Since I last went running, my log looks really consistent and kind of boring. The best of news, right?

update running

It looks like I take a lot of rest days, but I try to only have two a week. They keep my knees and feet happy, and my social calendar seems a lot more manageable when I can plan two days instead of just one.

Sparknotes of my training: my only goal for the past months has been to do a steady increase in my mileage.

For the past seven weeks, I’ve been adding a mile each week to get up to 35 last week, and I plan to do this for the next ten weeks as well. That was the only caveat for my training. It happened to be that I had days where a fartlek felt good, or I did intervals, or needed a long run at the end of the week to get to the goal mileage. For the past three weeks, I’ve also been checking my mile speed. So far, my fastest mile has been 6:27, but I know I just need to get my speed back. The colors of the different kinds of runs I did reflect my flexibility at the type and length of run I did, and so far the build-up has been smooth.

So, I didn’t really have a goal, but knew about a 10K I usually do in Berlin at the end of July that I signed up for a few weeks ago. It’s been on my mind during faster workouts, and now I’ll slowly start ramping up speedwork over the next few weeks. While I dislike evening races, and I tend to struggle balancing family vacation and race-day priorities for this particular race, I do want to try for a 10K PR there. Sub-44 minutes would be awesome!

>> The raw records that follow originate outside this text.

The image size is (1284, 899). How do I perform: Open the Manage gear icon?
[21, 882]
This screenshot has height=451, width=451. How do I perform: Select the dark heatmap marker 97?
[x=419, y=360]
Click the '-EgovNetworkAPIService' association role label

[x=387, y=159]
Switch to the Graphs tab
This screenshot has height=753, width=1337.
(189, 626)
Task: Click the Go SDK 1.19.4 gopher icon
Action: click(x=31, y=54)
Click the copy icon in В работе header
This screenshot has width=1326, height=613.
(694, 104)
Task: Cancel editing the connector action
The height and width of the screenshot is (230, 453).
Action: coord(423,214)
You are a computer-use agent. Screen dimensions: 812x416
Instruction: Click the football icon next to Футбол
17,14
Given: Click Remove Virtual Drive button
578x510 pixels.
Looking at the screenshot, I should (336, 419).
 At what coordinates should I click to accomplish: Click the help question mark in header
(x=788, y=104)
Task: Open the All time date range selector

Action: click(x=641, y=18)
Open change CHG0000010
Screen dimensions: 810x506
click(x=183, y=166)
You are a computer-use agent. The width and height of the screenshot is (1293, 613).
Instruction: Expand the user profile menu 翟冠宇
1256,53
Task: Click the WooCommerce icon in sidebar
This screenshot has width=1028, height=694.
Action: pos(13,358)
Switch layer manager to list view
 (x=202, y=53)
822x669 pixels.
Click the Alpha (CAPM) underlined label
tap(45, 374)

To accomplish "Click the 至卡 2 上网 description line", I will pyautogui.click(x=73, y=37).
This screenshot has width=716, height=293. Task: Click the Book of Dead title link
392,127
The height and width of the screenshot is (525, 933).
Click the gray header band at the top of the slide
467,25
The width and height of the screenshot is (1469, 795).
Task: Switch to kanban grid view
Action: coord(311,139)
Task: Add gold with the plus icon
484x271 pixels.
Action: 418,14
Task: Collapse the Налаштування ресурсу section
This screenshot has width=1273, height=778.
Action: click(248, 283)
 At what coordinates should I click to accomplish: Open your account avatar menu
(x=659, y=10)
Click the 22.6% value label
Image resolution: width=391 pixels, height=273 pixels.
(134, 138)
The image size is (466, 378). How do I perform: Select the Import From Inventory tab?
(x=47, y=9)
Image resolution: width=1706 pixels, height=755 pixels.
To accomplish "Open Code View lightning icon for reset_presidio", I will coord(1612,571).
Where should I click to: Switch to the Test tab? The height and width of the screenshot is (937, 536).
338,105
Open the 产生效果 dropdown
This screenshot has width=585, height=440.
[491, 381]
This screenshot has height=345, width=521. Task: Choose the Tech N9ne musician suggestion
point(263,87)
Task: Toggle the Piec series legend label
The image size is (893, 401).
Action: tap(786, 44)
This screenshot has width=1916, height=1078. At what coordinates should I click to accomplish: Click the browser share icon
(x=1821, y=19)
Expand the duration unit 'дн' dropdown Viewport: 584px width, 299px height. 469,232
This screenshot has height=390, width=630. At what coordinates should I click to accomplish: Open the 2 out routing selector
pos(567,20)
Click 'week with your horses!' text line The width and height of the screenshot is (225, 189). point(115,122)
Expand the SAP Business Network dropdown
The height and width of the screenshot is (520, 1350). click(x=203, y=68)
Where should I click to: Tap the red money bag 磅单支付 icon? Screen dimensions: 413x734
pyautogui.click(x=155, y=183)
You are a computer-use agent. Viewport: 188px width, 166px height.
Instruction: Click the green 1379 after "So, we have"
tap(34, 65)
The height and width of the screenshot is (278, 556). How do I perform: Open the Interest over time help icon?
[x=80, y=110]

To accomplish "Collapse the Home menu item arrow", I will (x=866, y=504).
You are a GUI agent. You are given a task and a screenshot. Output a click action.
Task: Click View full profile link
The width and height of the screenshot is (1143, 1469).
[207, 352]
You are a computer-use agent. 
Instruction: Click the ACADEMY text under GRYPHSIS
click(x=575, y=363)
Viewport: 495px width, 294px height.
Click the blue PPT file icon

Also, the latest news is that I’m running a second marathon this year. Not quite sure how it happened, myself. I usually go for one marathon a year and am grateful to even get in the one, both financially speaking and in regards to my health. However, after an exciting PR in February and general good recovery, I found myself missing the marathon training and feel ready for a second race this year. Saturday, in randomly looking through marathons I could do in the fall in Germany, I found the München Marathon (that’s in Munich, for those of you who have never been to Oktoberfest Wies’n). Twenty minutes and 94 dollars later, there’s this thing I’m running…

Woo hoo!

It will be cool to watch the Berlin Marathon in Berlin this year, and know I’ll be running my own marathon a few weeks later later in one of Germany’s coolest cities. I guess I should start looking for a plan to follow…

Ta da! You’ve been updated, and I hope summer running is looking good for you! Temps and humidity are up here in South Florida, but as long as I put on my sunblock and stay hydrated, it’s not too bad. Plus, I have some shady German forest trails to look forward to.

For closing, I present you with Fort Lauderdale marathon picture #10 (“proof”ed, of course). They never posted my finish-line pic’ with my medal, but I do have this one and others. You can’t tell how I pee’ed my pants (sorry if that’s TMI) and my running face isn’t pretty, but this shows me running strongly into the finish and makes me happy, even almost four months later.

Cheers, DT

FL marathon10

P.S. I’m not running today, because my body tells me it wants a rest. Still, it’s a happy running day for any runner, even when s/he takes a rest.